**Direction 1**:
In the thread on replacing substrings in a pandas column, how long did the joined-regex replace take on 1 million rows?

**Extract to read**:
....................
Reputation: 91
I have a list of substrings that I want to replace with ' '. What is the fastest way to do so? Is this possible with cython? This is really slow when applying it to 1 million row so fastest execution is what I'm looking for.
Example:
df = pd.DataFrame({ "text":
["first text to replace"
, "second text to replace"
, "test this string"
, "this is not the first string"
, "short string test"]
})
removal_list = ["text to replace", "this string"]
Some attempts:
def replace_str(df, col, removal_list):
for item in removal_list:
df[col] = df[col].str.replace(item, ' ')
return df
replace_str(df,'text', removal_list)
def replace_text(text):
miscdict_comp = {re.compile(a): ' ' for a in removal_list}
for pattern, replacement in miscdict_comp.items():
text = pattern.sub(replacement, text)
return text
df['text'] = apply(replace_text)
Upvotes: 1
Views: 734
Reputation: 261830
This seems like a simple use of replace
:
reg = '|'.join(removal_list)
df['text'].str.replace(reg, '', regex=True)
output:
0 first
1 second
2 test
3 this is not the first string
4 short string test
Name: text, dtype: object
This runs quite fast, here is the benchmark of a test on 1M rows (df = pd.concat([df]*200000)
using OP's dataframe):
397 ms ± 4.53 ms per loop (mean ± std. dev. of 7 runs, 1 loop each)
In comparison:
# replace_str
586 ms ± 9.15 ms per loop (mean ± std. dev. of 7 runs, 1 loop each)
# replace_text
1.5 s ± 27.6 ms per loop (mean ± std. dev. of 7 runs, 1 loop each)
NB. I removed the assignment parts for the test to just compare the computation, but actually this step also takes time, so multiple assignments will impact performance
Upvotes: 5
....................
**Direction 2**:
Collect every line of the entries below that contains the word "height".

A run of entries
....................
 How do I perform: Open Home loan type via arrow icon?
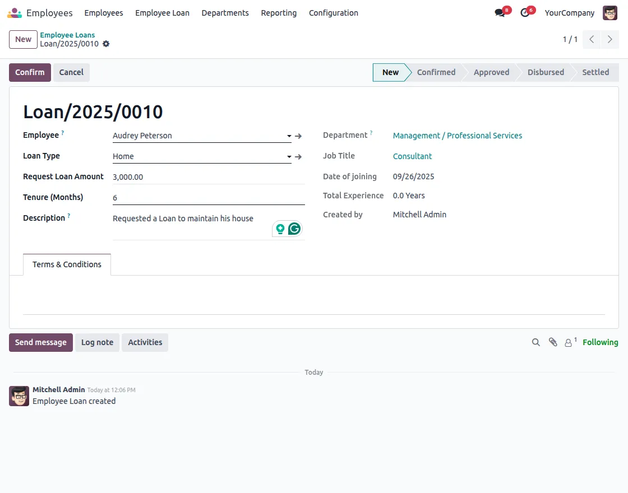pos(298,157)
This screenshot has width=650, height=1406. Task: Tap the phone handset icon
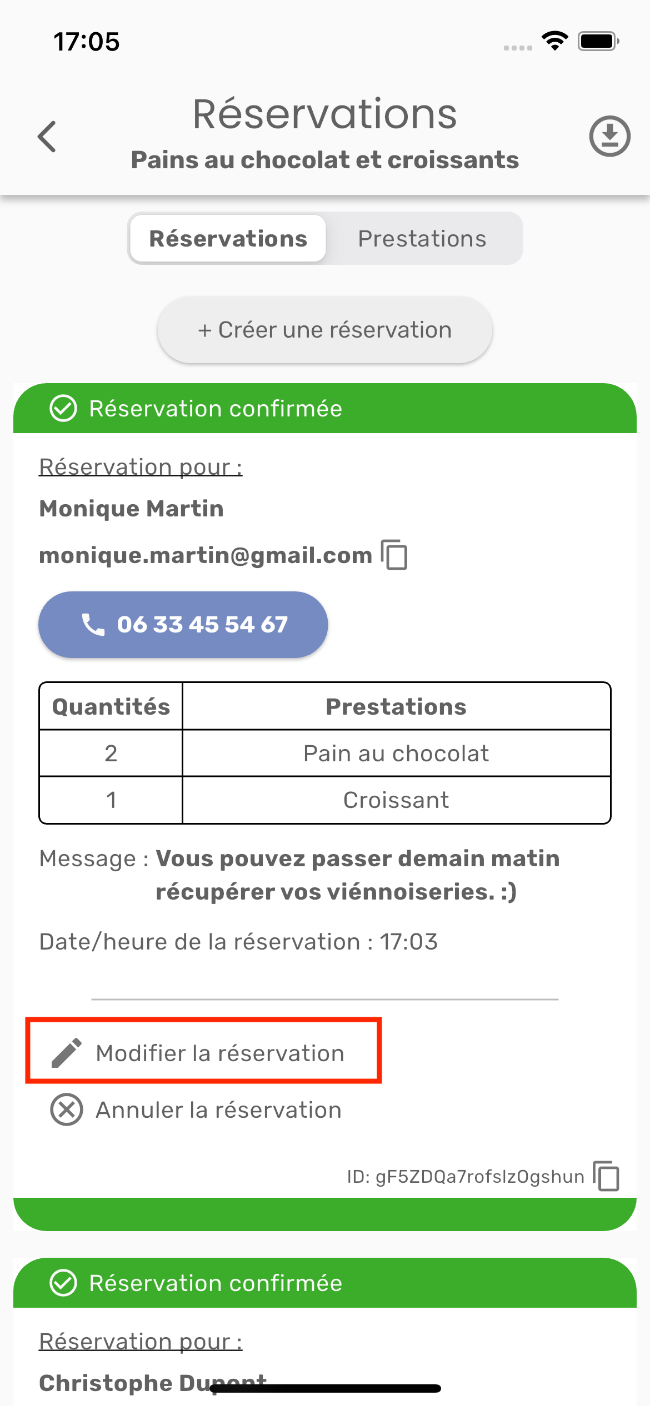(93, 624)
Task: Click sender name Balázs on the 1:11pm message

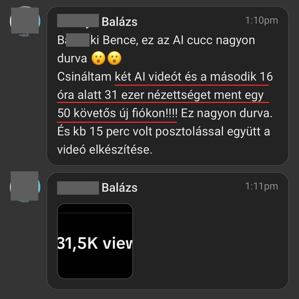Action: pos(119,187)
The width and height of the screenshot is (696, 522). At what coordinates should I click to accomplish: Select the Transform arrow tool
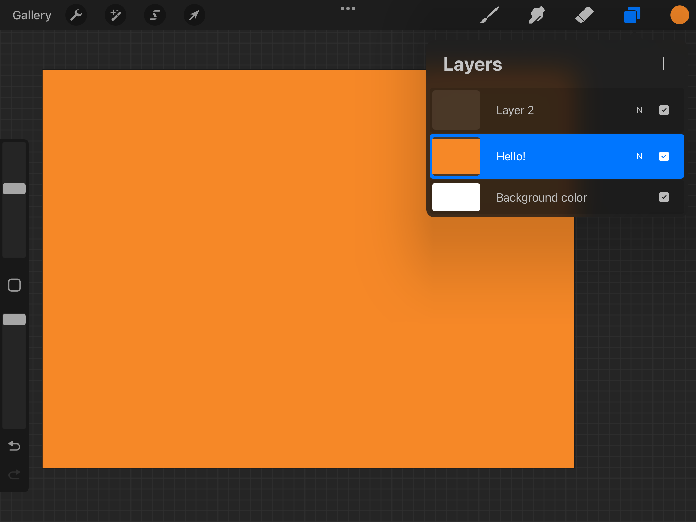point(194,15)
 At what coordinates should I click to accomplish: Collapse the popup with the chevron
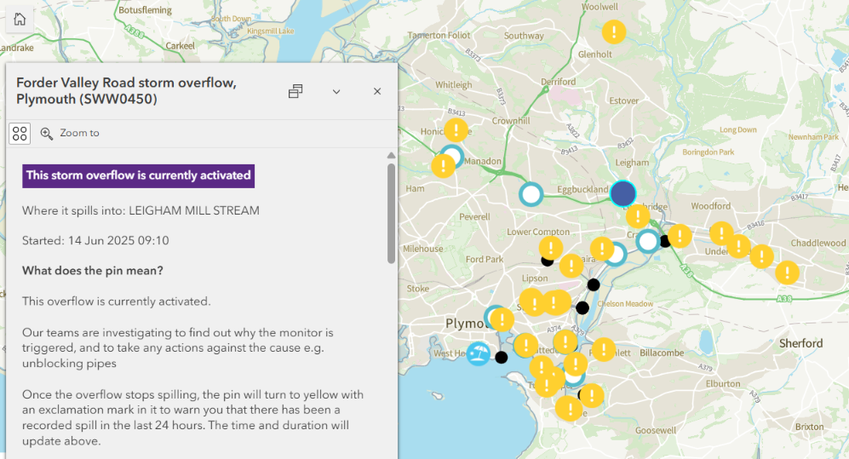pos(336,91)
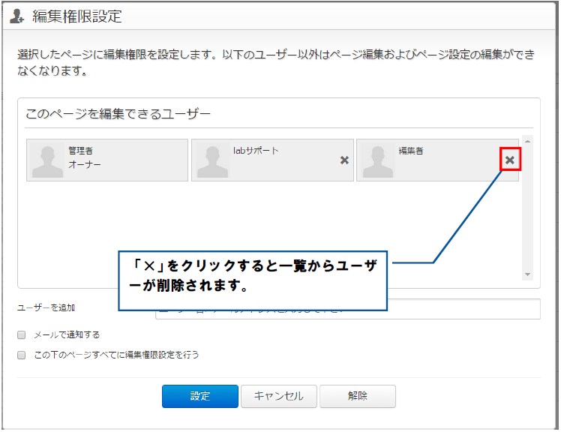Enable メールで通知する checkbox
Viewport: 561px width, 432px height.
22,335
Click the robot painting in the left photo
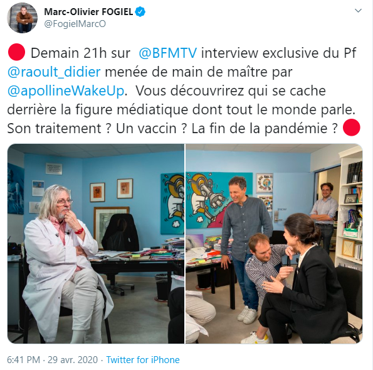373x370 pixels. point(172,204)
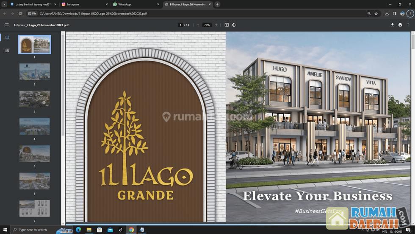
Task: Show the document outline in sidebar
Action: (x=7, y=51)

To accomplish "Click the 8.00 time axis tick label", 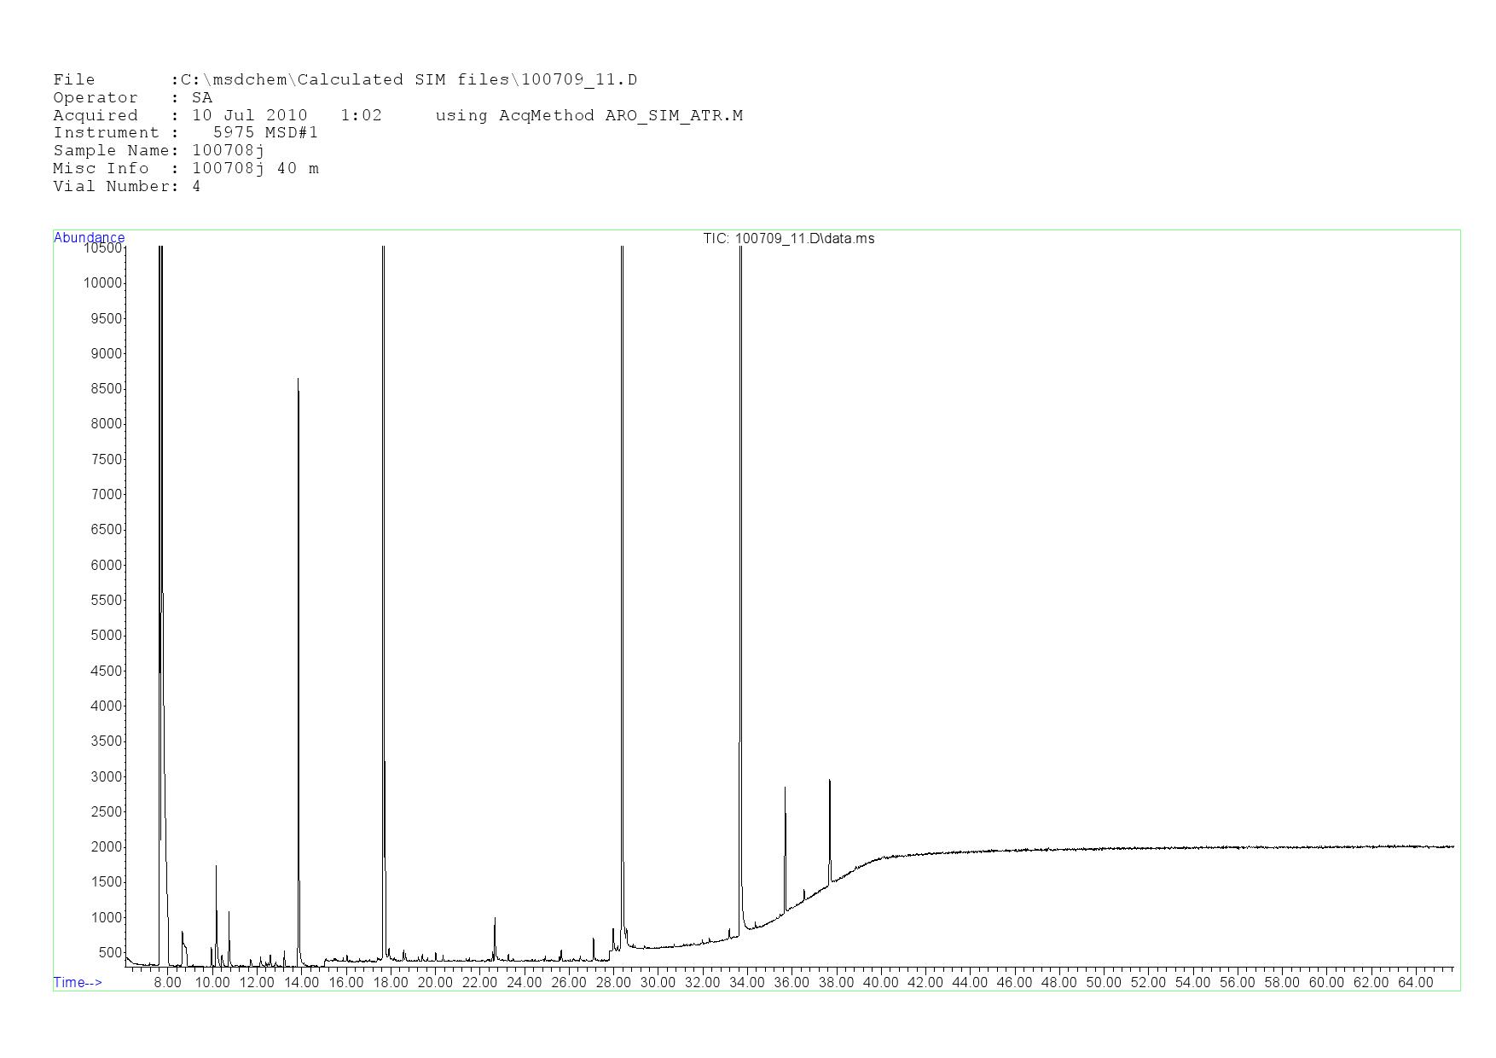I will coord(167,982).
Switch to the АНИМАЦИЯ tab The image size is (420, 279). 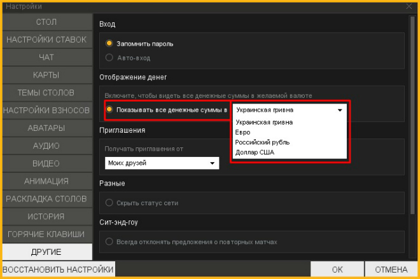46,181
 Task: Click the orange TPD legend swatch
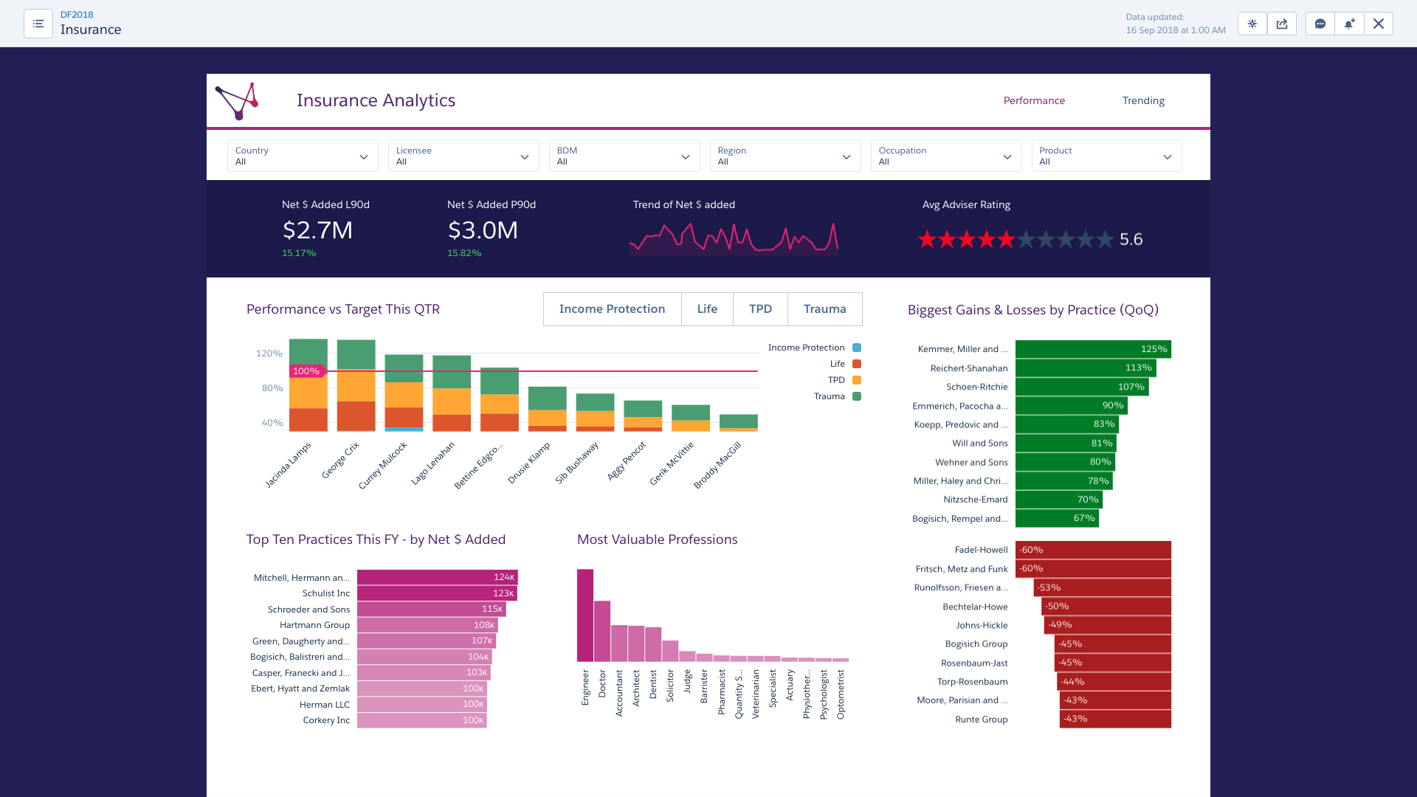click(x=857, y=380)
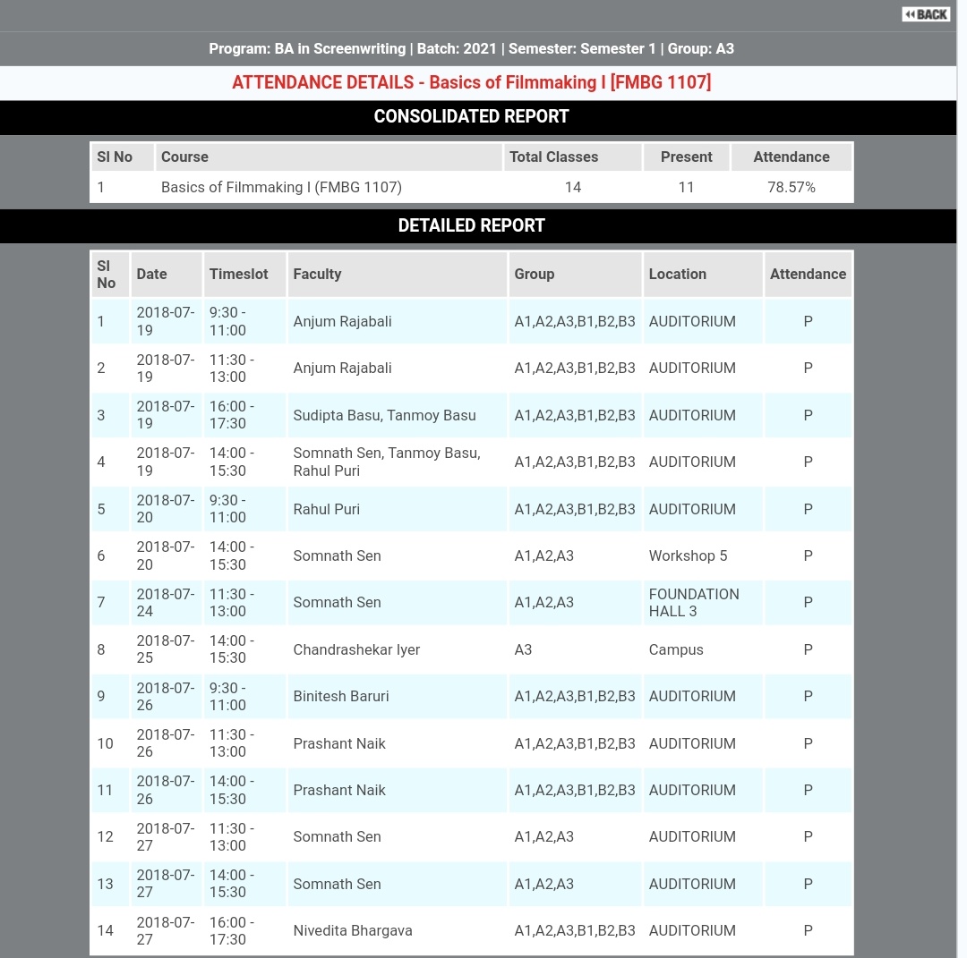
....................
**Output 1**:
397 ms ± 4.53 ms per loop (mean ± std. dev. of 7 runs, 1 loop each).

**Output 2**:
This screenshot has width=650, height=1406. Task: Tap the phone handset icon
The width and height of the screenshot is (696, 522). At what coordinates should I click to accomplish: Select the Transform arrow tool
Viewport: 561px width, 432px height.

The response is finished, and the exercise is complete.